Initially trying ceramics as part of her bachelor degree, Milly says she was attracted to ceramics because it felt good in her hands and she “thoroughly enjoyed the process and was super excited to see what [she] could do with the material”.
Having grown up in Queensland, Milly relocated to Sydney in 2010 to study a Bachelor of Design and says the move was one of the best decisions she has made. Milly explains, “There is just so much going on, and I am someone who always likes to be doing something, seeing something, tasting something, listening to someone speak – anything. Also, the proximity to the sea is incredible. We are so lucky to have so many beautiful beaches at our fingertips! It’s where I spend my lunch break in summer.”
Intrigued by cycles of nature, Milly draws much of her inspiration from the natural world. Her fascination with rain, fire, birth and growth are explored in her experimental work rather than in her functional tableware, but “you can see them shining through in certain elements of my work”. She also takes photographs of the ocean, referencing its colour palette and vastness in her work.

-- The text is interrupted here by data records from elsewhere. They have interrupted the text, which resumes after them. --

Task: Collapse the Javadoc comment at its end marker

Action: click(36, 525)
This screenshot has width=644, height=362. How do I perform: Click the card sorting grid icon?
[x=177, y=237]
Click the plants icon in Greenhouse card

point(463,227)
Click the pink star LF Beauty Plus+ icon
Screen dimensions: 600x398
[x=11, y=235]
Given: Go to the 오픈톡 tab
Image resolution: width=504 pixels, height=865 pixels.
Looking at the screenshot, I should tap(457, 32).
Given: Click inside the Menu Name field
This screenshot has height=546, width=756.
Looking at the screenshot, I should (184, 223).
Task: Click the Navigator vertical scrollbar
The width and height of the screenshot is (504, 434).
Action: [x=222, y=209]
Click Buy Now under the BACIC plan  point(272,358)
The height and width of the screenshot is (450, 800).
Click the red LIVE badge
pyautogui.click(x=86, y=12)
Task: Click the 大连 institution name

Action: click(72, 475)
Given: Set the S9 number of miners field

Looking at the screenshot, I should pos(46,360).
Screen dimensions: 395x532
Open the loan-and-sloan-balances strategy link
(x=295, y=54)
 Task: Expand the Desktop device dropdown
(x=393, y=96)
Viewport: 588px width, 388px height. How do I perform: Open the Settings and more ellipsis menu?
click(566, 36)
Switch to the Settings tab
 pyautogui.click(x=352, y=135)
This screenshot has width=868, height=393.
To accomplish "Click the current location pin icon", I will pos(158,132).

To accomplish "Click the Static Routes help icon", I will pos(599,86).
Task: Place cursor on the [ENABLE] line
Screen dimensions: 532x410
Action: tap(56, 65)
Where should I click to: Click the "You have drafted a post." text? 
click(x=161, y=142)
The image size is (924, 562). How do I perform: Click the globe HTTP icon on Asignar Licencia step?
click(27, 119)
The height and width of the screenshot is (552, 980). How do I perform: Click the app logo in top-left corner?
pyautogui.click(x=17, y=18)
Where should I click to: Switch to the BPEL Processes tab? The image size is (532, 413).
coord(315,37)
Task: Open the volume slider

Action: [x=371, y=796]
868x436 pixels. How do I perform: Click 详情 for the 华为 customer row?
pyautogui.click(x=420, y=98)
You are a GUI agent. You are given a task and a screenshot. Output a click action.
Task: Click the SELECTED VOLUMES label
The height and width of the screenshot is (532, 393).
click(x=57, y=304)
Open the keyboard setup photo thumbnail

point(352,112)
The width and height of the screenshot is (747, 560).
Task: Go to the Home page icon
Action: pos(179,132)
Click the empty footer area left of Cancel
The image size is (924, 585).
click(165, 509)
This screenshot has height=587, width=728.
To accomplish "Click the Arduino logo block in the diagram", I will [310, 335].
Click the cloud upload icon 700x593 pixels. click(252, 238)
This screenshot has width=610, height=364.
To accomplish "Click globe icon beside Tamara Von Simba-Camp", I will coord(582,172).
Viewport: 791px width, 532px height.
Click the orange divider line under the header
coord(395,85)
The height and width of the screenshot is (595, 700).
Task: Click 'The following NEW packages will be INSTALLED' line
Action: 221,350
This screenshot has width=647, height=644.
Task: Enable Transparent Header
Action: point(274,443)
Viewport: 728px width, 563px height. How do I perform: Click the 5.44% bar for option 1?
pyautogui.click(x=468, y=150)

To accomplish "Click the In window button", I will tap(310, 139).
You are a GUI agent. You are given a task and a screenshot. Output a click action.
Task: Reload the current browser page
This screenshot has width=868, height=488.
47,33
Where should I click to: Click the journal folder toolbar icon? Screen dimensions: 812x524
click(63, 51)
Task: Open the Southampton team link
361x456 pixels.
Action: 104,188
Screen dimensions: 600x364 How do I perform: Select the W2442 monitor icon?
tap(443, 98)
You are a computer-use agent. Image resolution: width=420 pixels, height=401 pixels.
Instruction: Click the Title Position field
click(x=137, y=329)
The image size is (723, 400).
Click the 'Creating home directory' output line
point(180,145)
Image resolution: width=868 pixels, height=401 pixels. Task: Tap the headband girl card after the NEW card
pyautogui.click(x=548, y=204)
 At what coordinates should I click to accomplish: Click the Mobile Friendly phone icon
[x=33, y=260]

Milly uses photography to capture every-day shapes and textures that she finds interesting. She always makes time to look through them, sketch out new ideas and experiment. From this process, she prototypes shapes and plays with her concept until she finds something she is happy with and begins creating a mould for the piece.
Each piece takes around ten days from concept to completion. The mould is poured, then removed the following day and burnished. It is then left to dry, bisque fired, sanded, glazed, and fired again! Milly says that the process of making ceramics has definitely taught her patience.
The shift from creative hobby to full-time job can be a big leap but Milly says that, for her, the shift was more gradual. “I was super lucky in that I never had to make that ‘big leap’. I was making things for myself and people became interested and started to buy my stuff, so I was making more and more until it just happened to become my full-time work.”
While she may have been able to ease into a creative profession, Milly has still had her fair share of big changes to handle. “Investing in a kiln and setting up studio was a big move and one which scared me,” she says. “However, I was able to do it with a friend, which took off a lot of pressure and the excitement kicked in and drove the whole thing.”
The best parts of being a full-time creative, in Milly’s opinion, are being able to swim in the ocean during her lunch breaks, to do what she loves every day and receive positive feedback from her work. There’s almost no downside, apparently, but some bits are harder than others – namely, answering emails and doing admin tasks when she’d rather be creating!
I asked Milly whether she had a favourite piece: “My favourite piece is the marbled gem cup; to look at, to hold and to make,” she said. “Its colouring is always truly unique, it’s both utilitarian and sculptural and it gives me the greatest challenge technically.”
Looking to the future, Milly is excited about prototyping and making some lighting pieces, as well as trying her hand at larger sculptural pieces for exhibition.